Inevitável que essa violência suspenda “a passagem do ato”, como faz a artista ao atribuir o gesto de rasgar a Bíblia a Ismael e o de lançá-la ao mar a Eder. “Não nos interrogamos acerca do que a imagem faz”, afirma Mondzain, “mas do que ela faz fazer”. 13 A imagem “faz fazer” Regina de Paula pensar na destruição ou no atirar das Bíblias ao mar. “Faz fazer” a artista, em viagem a Jerusalém, pensar no templo na palma da mão, colocando-o como escala, comparando o mundo feito de areia com o outro, edificado.

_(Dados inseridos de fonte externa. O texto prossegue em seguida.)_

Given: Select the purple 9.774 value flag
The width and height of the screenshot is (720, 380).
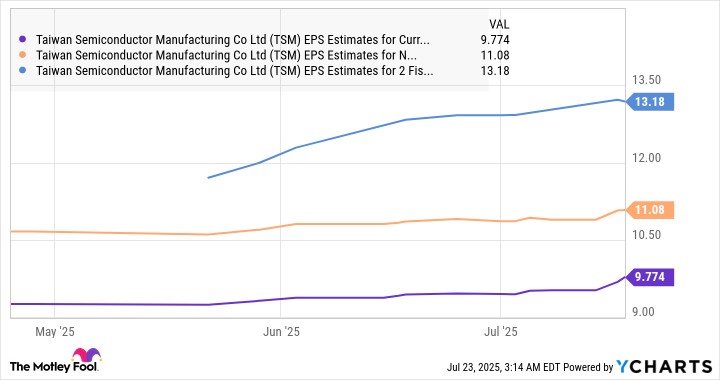Looking at the screenshot, I should [650, 277].
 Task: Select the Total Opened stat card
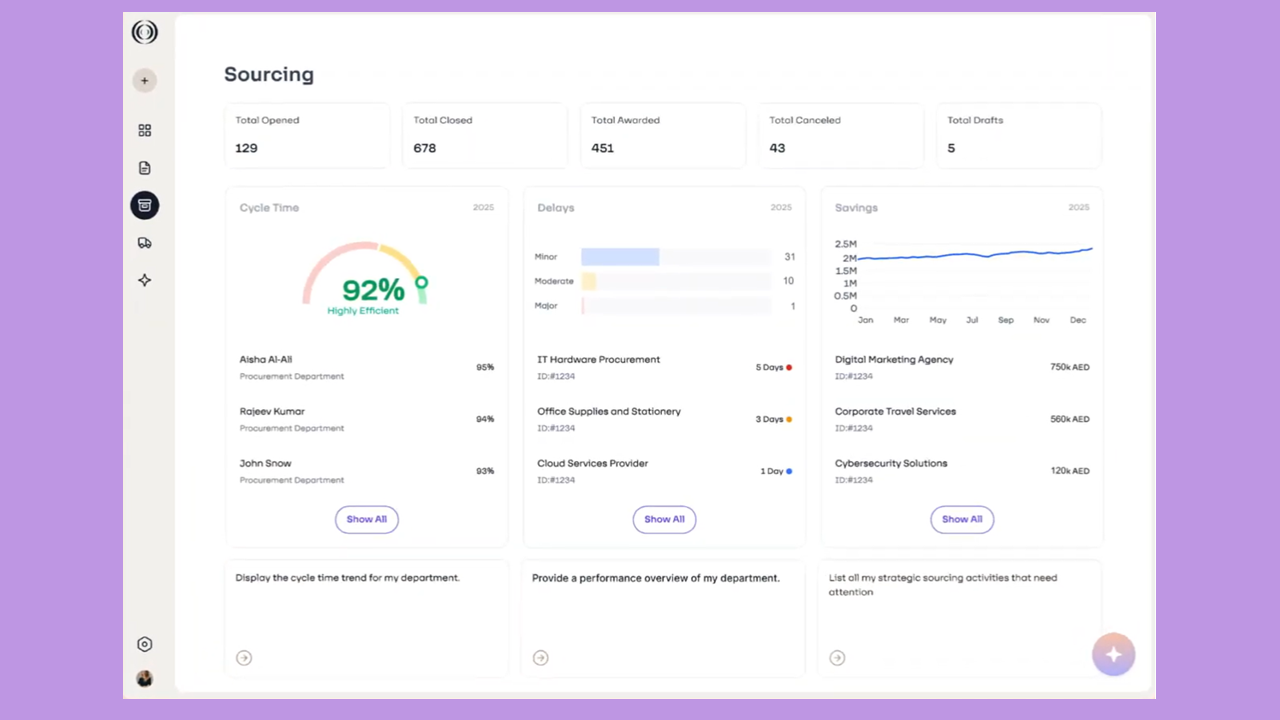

E aqui vemos nas fotos os sargaços, as plantas aquáticas, os musgos, de outro tempo, em tentativa de comunhão e repulsão com a natureza que enfrenta a força do mar para sobreviver. Os musgos que resistem às marés. Nas imagens de Regina de Paula, tudo vira testemunha, as paredes do Forte de São João, no bairro da Urca, Rio de Janeiro, onde Fernanda caminha, vestida de branco, como um fantasma de outro tempo, como alguém que desconhece, mas encena a dor e o alívio de não pertencer ao tempo em que cracas e argamassas de conchas amalgamadas com óleo de baleia uniam as pedras da edificação. Proteção e punição. Inevitável a violência da confrontação, livro e água, religião e desalmados, brancos e negros, colonizador e colonizados, signos cristãos e os outros, arquitetura e mundos líquidos. Mas, “incumbe-nos saber onde e como a violência das nossas imagens irá gerar a força de que necessitamos para vivermos em comum”. 14

Destas misturas, “sangue e água”, afirmará a artista em outra obra, correm e ligam imagens díspares. Regina de Paula se apropria de fotografia de José Severino Soares, fotógrafo natural de Uberaba, Minas Gerais, que, no século XIX, documentava o Brasil interiorano, sertanejo. Na imagem escolhida pela artista, José Severino registra os índios Bororo – dos quais, no século XIX, havia dez mil sobreviventes – logo em seguida quase dizimados. Tal diminuição foi resultante da fome, dos confrontos com os brancos e das epidemias de contato. “Uma imagem pode matar”, voltamos à afirmação de Mondzain, e Regina oferta-nos uma hipótese, em Donde corre mistura de sangue e água, já que da Bíblia escorre água, como um insumo, uma matéria-prima algo tóxica, de efeitos ampliados e sem controle. Nas palavras da artista, acompanhamos seus interesses:

Esse trabalho surgiu da minha necessidade de tratar da questão da catequese jesuítica. Inicialmente, eu pretendia fazer algo com uma bíblia, tal qual aquela que fiz com a bíblia em espanhol e a pirâmide. Durante a minha pesquisa, buscando um elemento de nossos índios para relacionar à bíblia, deparei-me com a foto, não encontrei nada que a superasse, assim, resolvi o trabalho fotograficamente. 15

Já que a violência existe em potência, antes de ser ato, Regina de Paula opta pelos gestos, profere os enunciados. Aquilo que cabe ao autor, como nos termos de Agamben, sempre se situará à margem, nas bordas. Partindo dessa “borda inexpressiva”, o gesto do autor torna possível “um vazio lendário”. 16 Pois, como confirma Mondzain, “a força da imagem estaria em levar-nos a imitar”, ativando esse vazio, “e o conteúdo narrativo da imagem podia assim exercer diretamente uma violência, na medida em que faz fazer”. 17 A artista, aqui, escolhe, para fazer os gestos, as praias do Rio de Janeiro, a saber, a Praia Vermelha, o Arpoador e São Conrado. A Urca é o bairro proposto pela força das construções militares, mas também, por se aproximar de uma imagem atemporal, em que o Rio aparece como se mergulhado no passado. Anais-karenin, então, performatiza o encontro da Bíblia com o mar, Fernanda Canuta Ribeiro, a relação do corpo com a arquitetura militar, enquanto Ismael David rasga a Bíblia e Eder Martins de Souza a lança ao mar.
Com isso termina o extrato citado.